= Stephen Martin Saxby =

British naval instructor and amateur meteorologist (1804–1883)

Stephen Martin Saxby (21 August 1804 – 11 March 1883) was a British practitioner of a form of meteorological astrology or Pseudo Meteorology in the Victorian Era. Through his calculations he predicted an 1869 storm called the Saxby Gale. Saxby also published a book in 1864 called the Saxby Weather system that taught his methods of Astrological Meteorology. He also distributed lists of days when atmospheric disturbances would occur that were given to sailors of that era so they could anticipate approaching storms. Saxby's Astrological Meteorological methods have inspired others who predict weather using astrology including Ken Ring of New Zealand.

==Biography==
Saxby was born in Kent. He attended Gonville and Caius College, Cambridge. He was a lieutenant in the British Royal Navy and lectured on .

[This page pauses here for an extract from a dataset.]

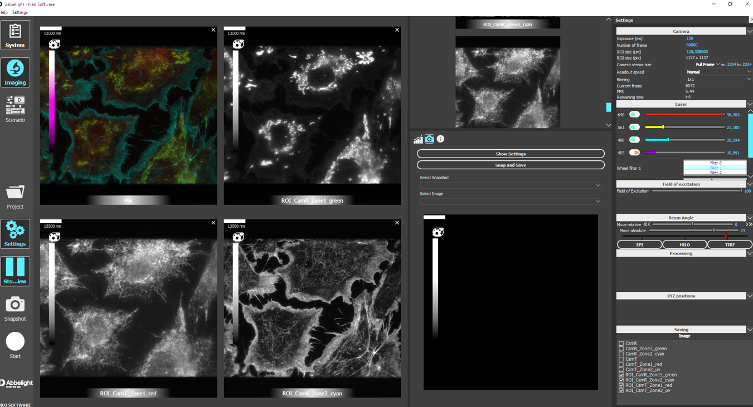Click the histogram chart icon

point(418,139)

Saxby was an instructor of steam engineers and inventor the "spherograph" for correcting the compass, which he offered to ships. He taught at the Steam Reserve College in Greenwich. Saxby published his weather predictions in the Nautical Magazine, a journal for the merchant marine. He tried to get the attention of the Government Meteorological Department. The Astronomer Royal told Saxby to drop his investigations. In 1861, Saxby sent weather warnings to the marine insurers at Lloyd's of London.

Saxby also tried to interest Robert Fitzroy of the British Meteorological Office. The method of Lunar forecasting was not acceptable to the authorities of the Victorian era.

==Saxby Weather System==
The Weather System was a book published by Saxby in 1864 outlining his theories. The position of the moon indicates when there will be atmospheric disturbances according to his theory. The phase of the moon its proximity to earth and hemispheric location indicated change days when the weather might change. If the phase, position and hemispheric location aligned then a large storm might occur somewhere in the world. Although Saxby could not predict where the storm would occur.
Saxby published lists of days when atmospheric disturbances would occur. These lists were given to sailors. Sailors in some parts of the world claimed his methods seemed to work at sea in some latitudes. In the second edition of the book Saxby provided arguments against Robert FitzRoy's debunking of lunar weather forecasting.

==Saxby Gale==

Saxby predicted a storm which occurred on 5 October 1869 in Eastern Canada. Today the storm is known as the Saxby Gale.